These studies highlight the complexity of calculating incidence rates in the high school population, especially given the differences in variables and data collection methods. Many of the investigations examined deaths during school hours, focused on deaths during school-sponsored activities, included cases of death but not cardiac arrest, or relied on media reports or insurance claims for case identification. These inherent study design limitations result in missed cardiovascular events and an underestimation in incidence calculations. Based on the best-available evidence, however, the rate of SCD in high school athletes, at a minimum, appears to be 1:50,000 AYs to 1:80,000 AYs.

The Military and Other Countries

A comprehensive study of military personnel provides an example of an ideal investigation given the defined target population, mandatory reporting of death, and standardized postmortem protocols. A rate of SCD of 1:25,000 person-years was found in those younger than 35 years over a 10-year period and 15.2 million person-years of active surveillance.¹⁹ An investigation of military recruits, which may simulate the intense training of young athletes and is another well-defined population, demonstrated the rate of SCD to be 1:10,000 recruit-years.¹⁸

In the Veneto region of Italy, a mandatory reporting mechanism exists and athletes are required to register in the system, resulting in both an accurate numerator and denominator. A prospective study from 1979 to 1999 found the rate of SCD was 1:47,000 in athletes aged 12 to 35 years prior to the use of advanced cardiovascular screening, which mirrors the rate found in US collegiate athletes.⁶ Interestingly, the rate of SCD for this Italian subset of athletes dropped by 89% after the implementation of an electrocardiogram (ECG)-inclusive screening program.

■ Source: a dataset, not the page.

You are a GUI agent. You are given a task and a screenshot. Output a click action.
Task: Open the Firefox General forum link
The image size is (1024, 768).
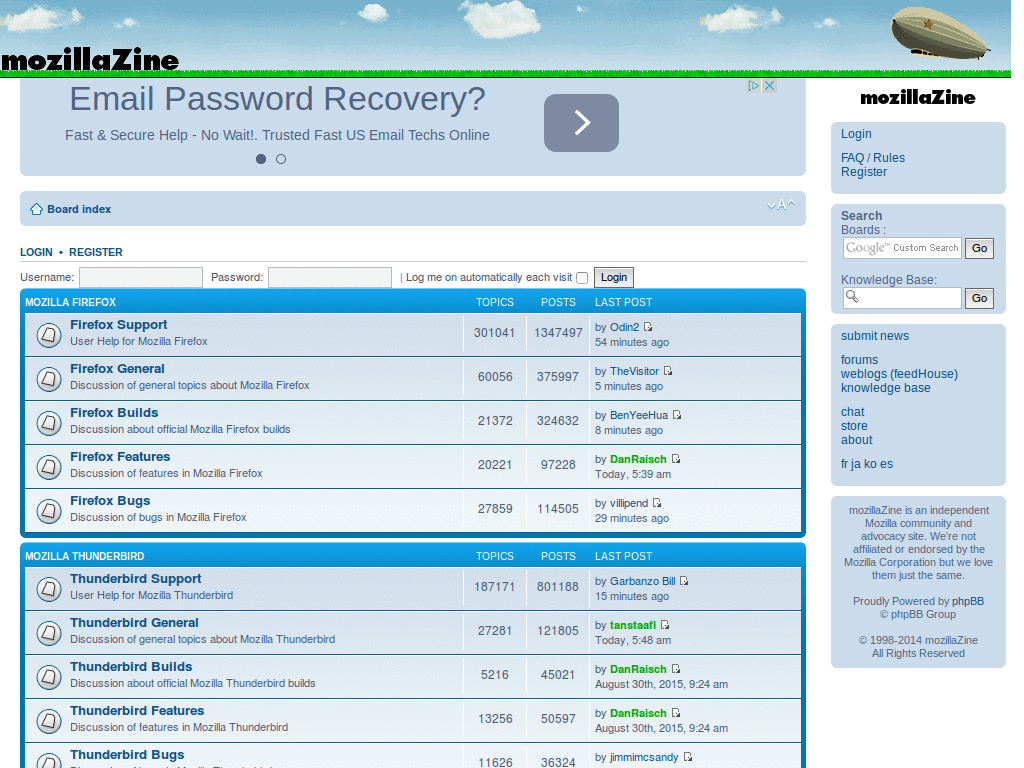(x=117, y=369)
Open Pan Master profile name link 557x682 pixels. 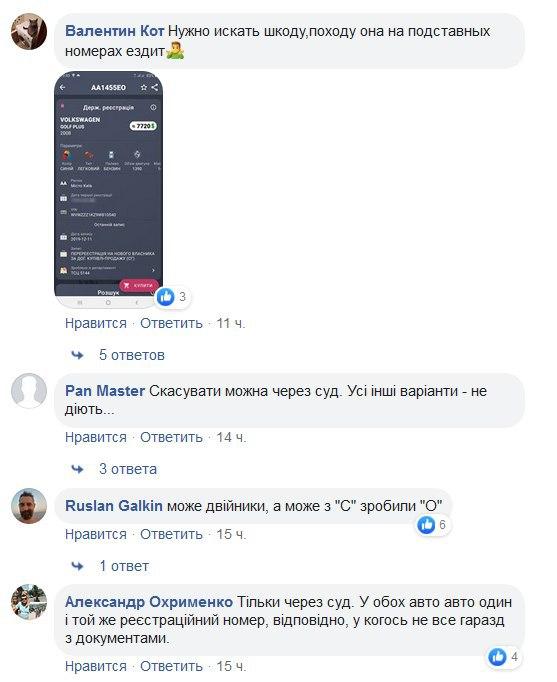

An Israeli study using a retrospective search of 2 newspapers for case identification (numerator) and an estimation for population size (denominator) between the years 1985 and 2009 found the rate of SCD in this cohort to be 1:38,000 AYs, although the reliance on media reports and estimated denominator may not result in an accurate incidence.⁴⁷ Both the Italian and Israeli studies support that the rates of SCD are likely much higher than originally reported; however, it is worth noting that these populations may differ compared with the United States (Table 3).

Table 3.

Incidence studies in the military and general population

Study	Year	Country	Study Design	Case Identification	Denominator	Exertional Deaths or All?	SCD or SCA + SCD	Years Studied	Population	Incidence^a	Age Range, y	Cardiac Deaths, n
Corrado et al⁶	2003	Italy	Prospective cohort study	Mandatory death reporting	Registered Italian athletes	All	SCD	1979-1999	Athletes and young people	1:47,600 athletes, 1:142,900 young people	12-35	55
Eckart et al¹⁸	2004	US	Retrospective cohort	Mandatory reporting of all deaths to DoD recruit mortality registry with autopsy data	Numbers from DoD	All	SCD	1977-2001	Military recruits	1:10,000^b	18-35	108
Eckart et al¹⁹	2011	US	Retrospective cohort	Mandatory reporting of all deaths to DoD mortality registry with autopsy data	DoD statistics	All	SCD	1998-2008	Military	< 20 y, 1:29,673 20-24 y, 1:40,983 25-29 y, 1:30,120 30-35 y, 1:25,000	18-34	298
Steinvil et al⁴⁷	2011	Israel	Retrospective cohort	Retrospective review of 2 Israeli newspapers by 2 media researchers	45,000 registered competitive athletes in 2009, extrapolated the growth of the Israeli population age10-40 y since 1985 based on that figure and allowed for a presumed doubling of the sporting population	All	SCD	1985 - 1997 1998 - 2009	Athletes	1st: 1:39,370 2nd: 1:37,593	12-44	24

Open in a new tab

DoD, Department of Defense; SCA, sudden cardiac arrest; SCD, sudden cardiac death.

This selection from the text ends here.